Narbonne, 1260. Après plusieurs jours d’entretien avec le chapitre général des frères mineurs, Giovanni di Fidanza ou père Bonaventure fait les cent pas dans sa chambre, ruminant le projet que lui a confié le chapitre. Cela fait à peine trois ans qu’on l’a élu supérieur général de l’ordre des franciscains. Sa plus grande préoccupation depuis est de conserver l’unité des moines à présent répartis dans toute l’Europe. L’expansion ne doit en aucun cas affecter l’unité de l’action selon le charisme de François d’Assise. Et voilà qu’on lui confie le soin de rédiger la vie de leur saint patron. Quel honneur ! Même s’il craint de ne pas être à la hauteur de cette tâche, Bonaventure ne peut s’empêcher de sourire. C’est aussi l’occasion parfaite de rappeler à tous les franciscains d’Europe l'exemple de François pour les guider dans leur quotidien.
Il faut commencer par le commencement. Vite, Bonaventure fait appeler son secrétaire afin de préparer son voyage à Assise.
Miraculé de saint François ?
Bonaventure commence par rassembler tous les documents qu’il peut sur la vie de saint François. Il passe de longues heures dans son bureau à organiser les anecdotes et divers témoignages.

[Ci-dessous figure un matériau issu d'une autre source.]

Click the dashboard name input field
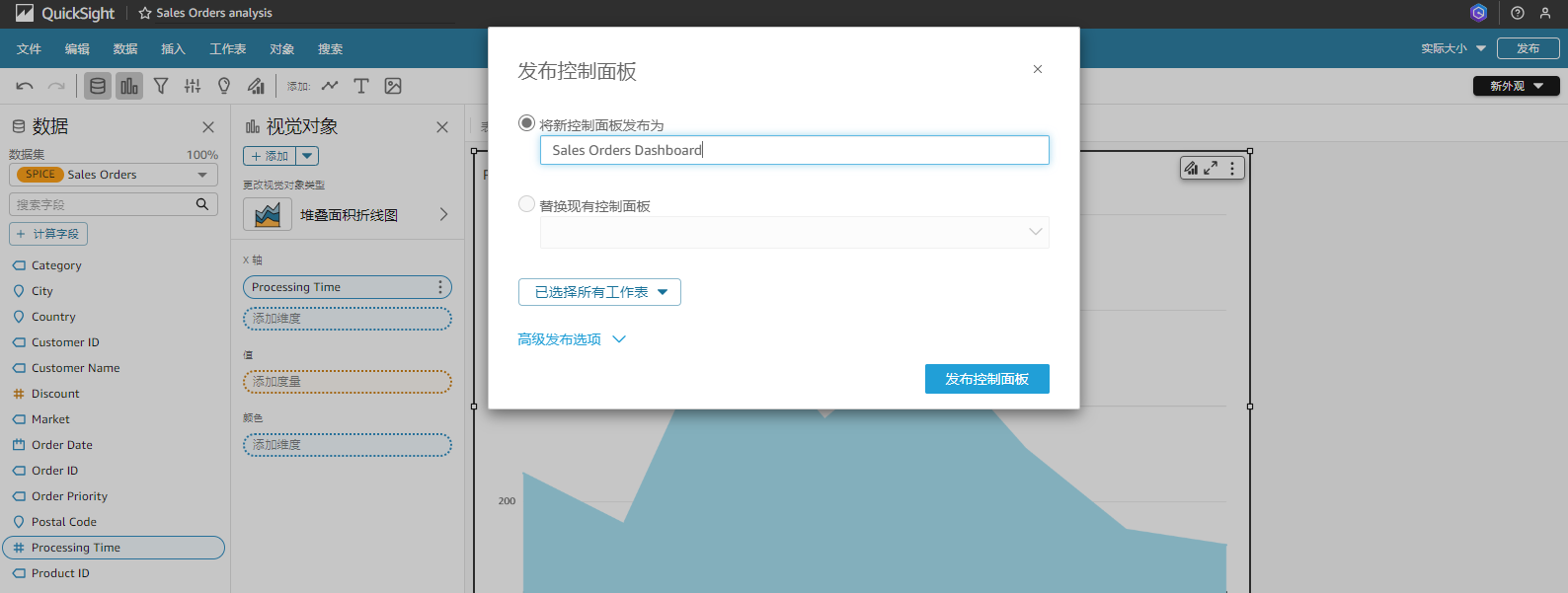1568x593 pixels. click(x=794, y=150)

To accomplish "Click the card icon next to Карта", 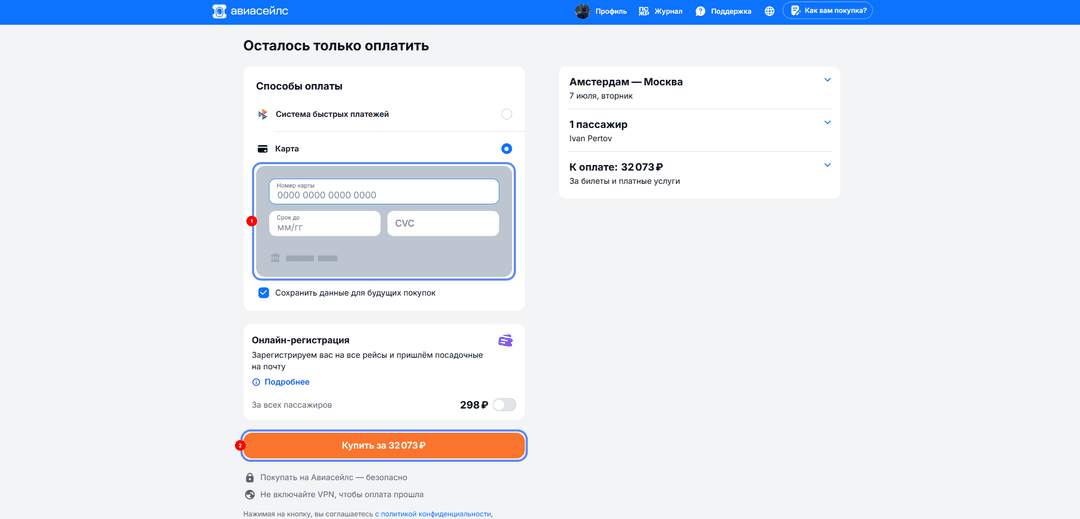I will point(262,149).
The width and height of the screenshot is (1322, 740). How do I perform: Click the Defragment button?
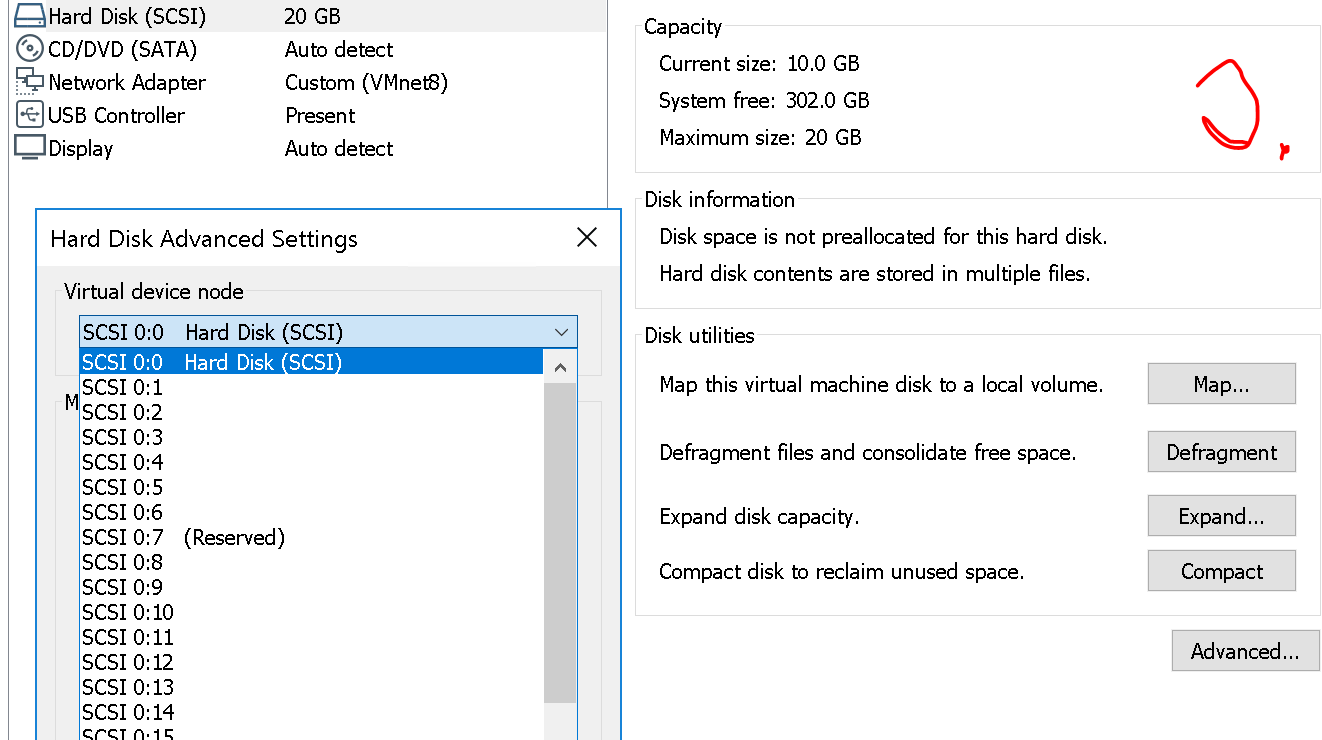[1221, 452]
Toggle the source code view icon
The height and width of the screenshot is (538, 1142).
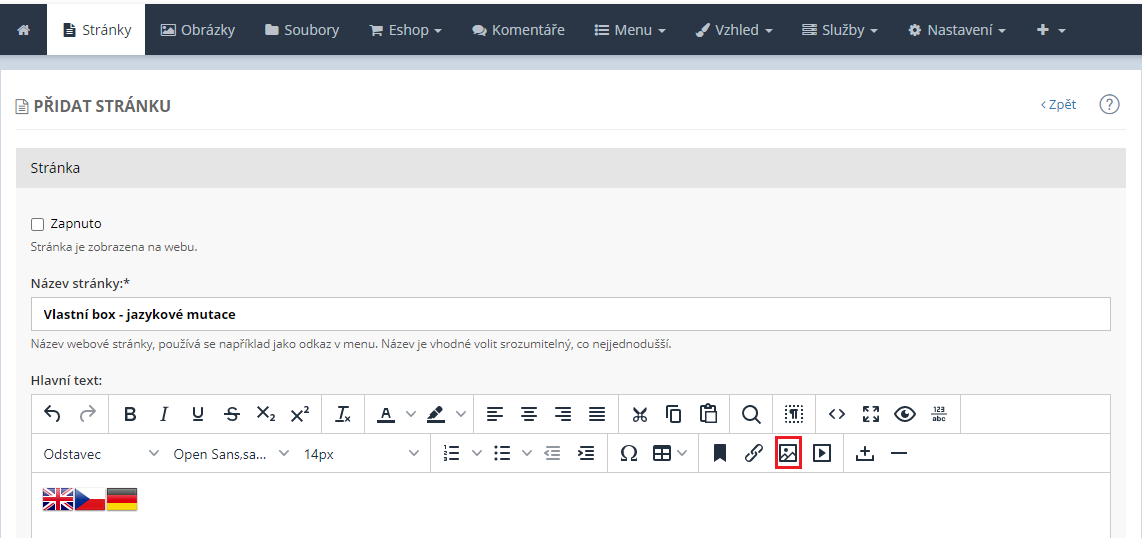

- François nous apparaîtra en effet un vrai serviteur de Dieu, son envoyé, l'ami de Jésus, un modèle digne d'être imité et un objet d’admiration pour le monde, si nous voulons considérer en lui ce comble de sainteté glorieuse qui l'a montré au milieu des hommes un imitateur parfait de la pureté des anges, et l'a rendu digne d'être l'exemple des disciples les plus parfait du sauveur.
Alors qu’il rédige cette introduction, de vieux souvenirs viennent à l’esprit de Bonaventure. Dans sa petite enfance, alors qu’il n’était âgé que de quatre ans, la maladie l’avait frappé et conduit au bord de la mort. Sa chère et pieuse mère s’en était allée à l’église pour prier saint François, canonisé il y avait à peine deux ans. Elle avait supplié le nouveau saint de sauver son fils. Et sa prière fut entendue.
Quoi de plus naturel qu’une fois sa vocation reçue, ce même fils se retrouve chez les franciscain ? C'est comme si le chemin était déjà tracé. Bonaventure se rend ensuite à Assise pour interroger ceux qui ont connu François. En visitant les moindre détails, il retrouve tout le sens du charisme franciscain. Il se permet une certaine liberté au niveau chronologique afin de mettre en valeur l’itinéraire spirituel du patron de l’ordre.
Un franciscain bien occupé
En 1263, après trois ans de travail acharné, Bonaventure présente la “Legenda Major” ou la “Légende Majeure” au chapitre général de Pise. Elle est immédiatement approuvée et imposée comme la seule biographie officielle de saint François.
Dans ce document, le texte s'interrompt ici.